Write out the entries again, swapping "button" for "control" and keeping everything else the same. Leave the pictures out.

-------- EXERCISE INPUT --------

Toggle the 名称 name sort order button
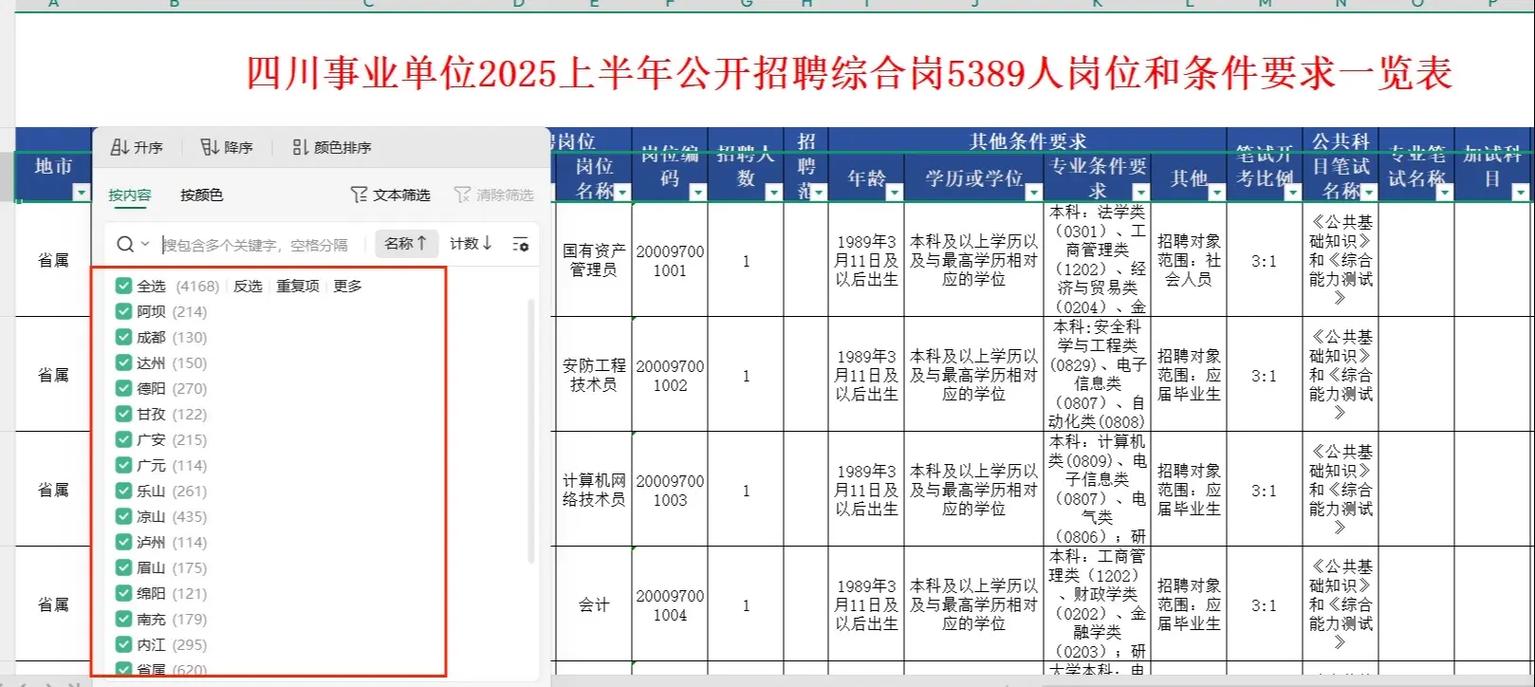The image size is (1535, 687). (x=406, y=243)
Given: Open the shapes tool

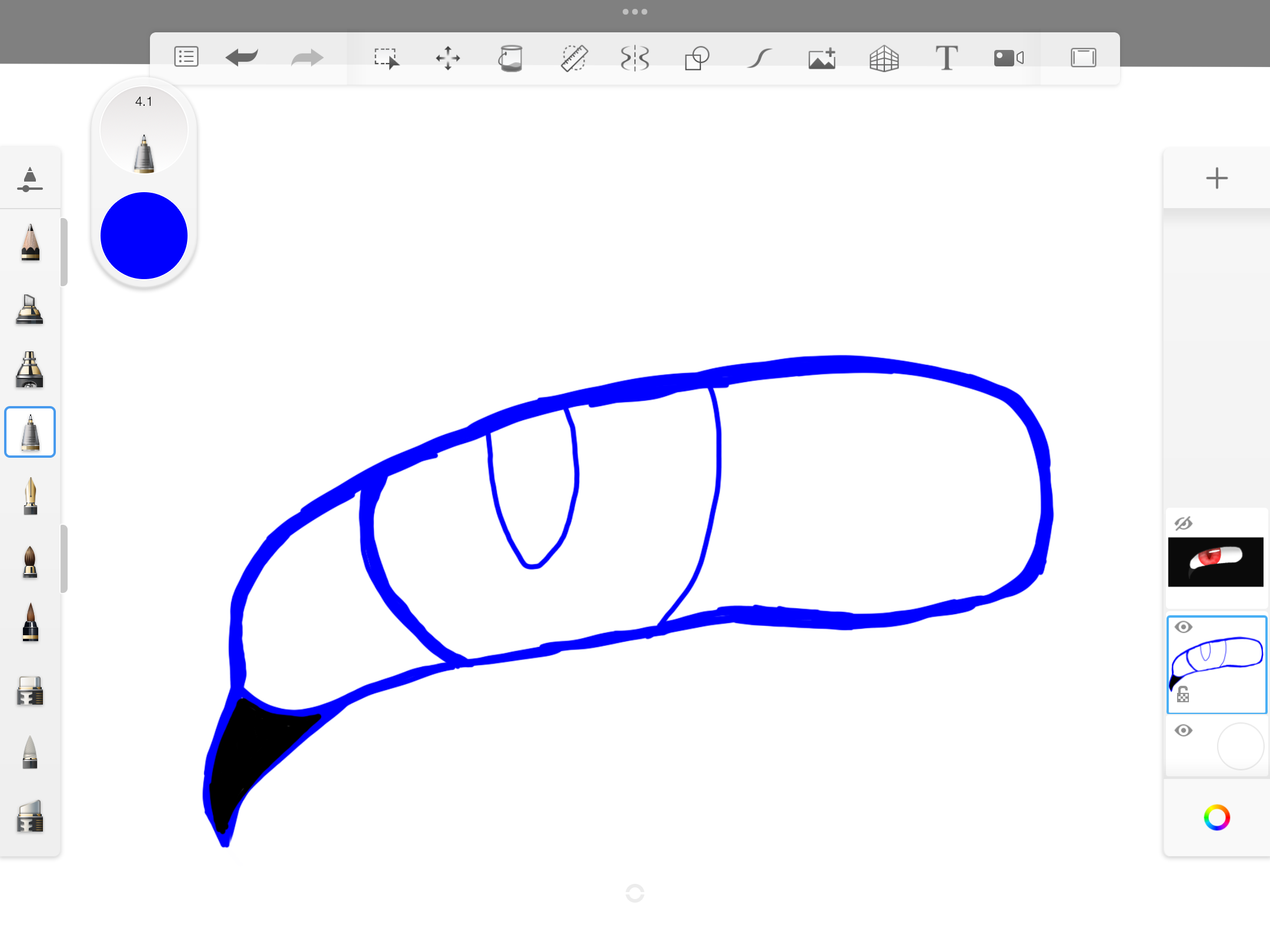Looking at the screenshot, I should click(696, 58).
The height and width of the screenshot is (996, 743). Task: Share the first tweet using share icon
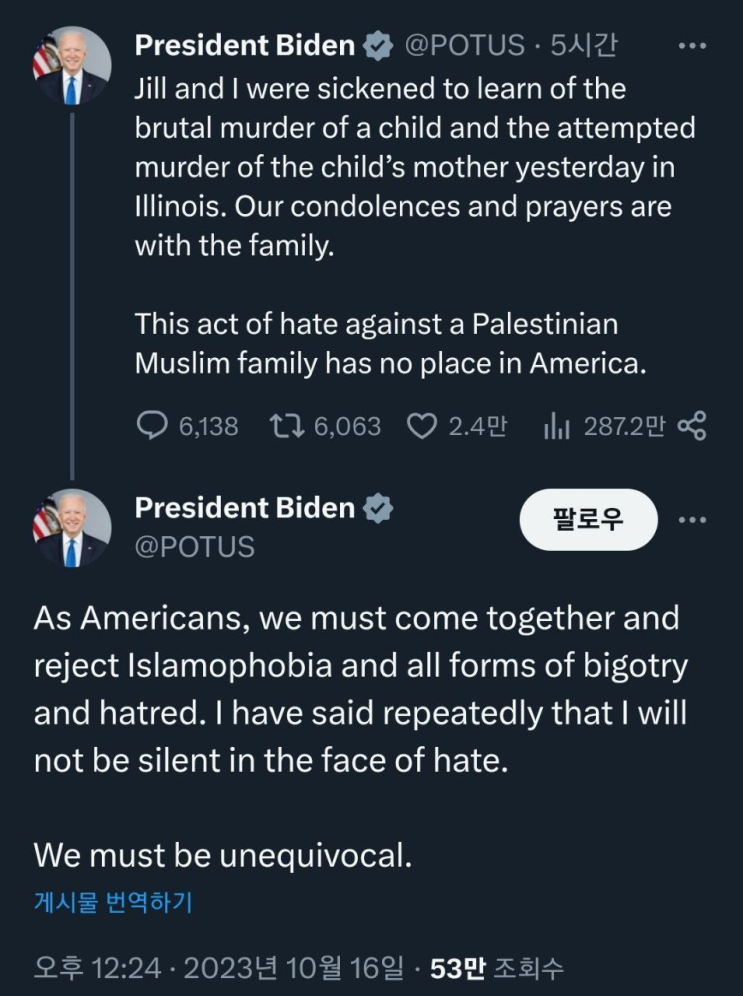(692, 426)
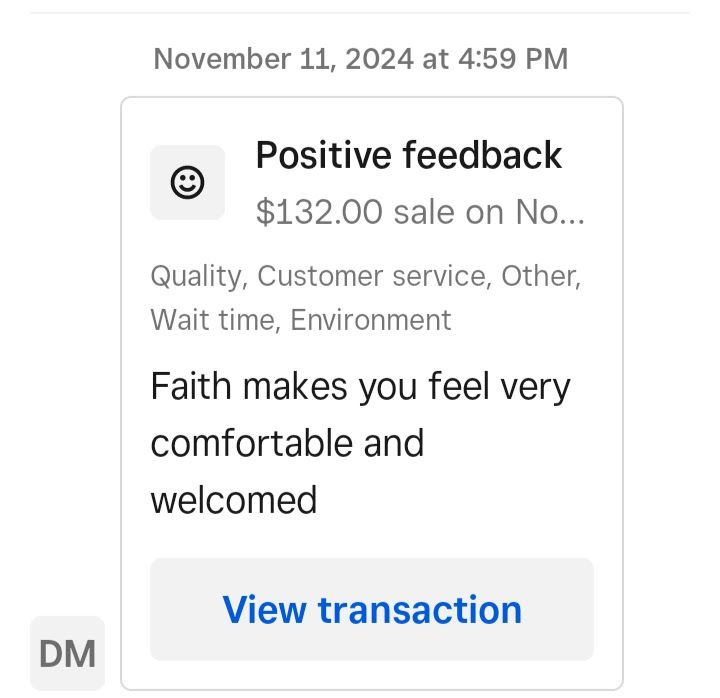Screen dimensions: 720x698
Task: Open the DM sender avatar
Action: tap(68, 653)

--------

**ANSWER TO THE EXERCISE**
Toggle the 名称 name sort order control
The image size is (1535, 687). (x=406, y=243)
Given: Open the shapes tool

Looking at the screenshot, I should click(696, 58).
The height and width of the screenshot is (996, 743). Task: Share the first tweet using share icon
(692, 426)
Screen dimensions: 720x698
Task: Open the DM sender avatar
Action: tap(68, 653)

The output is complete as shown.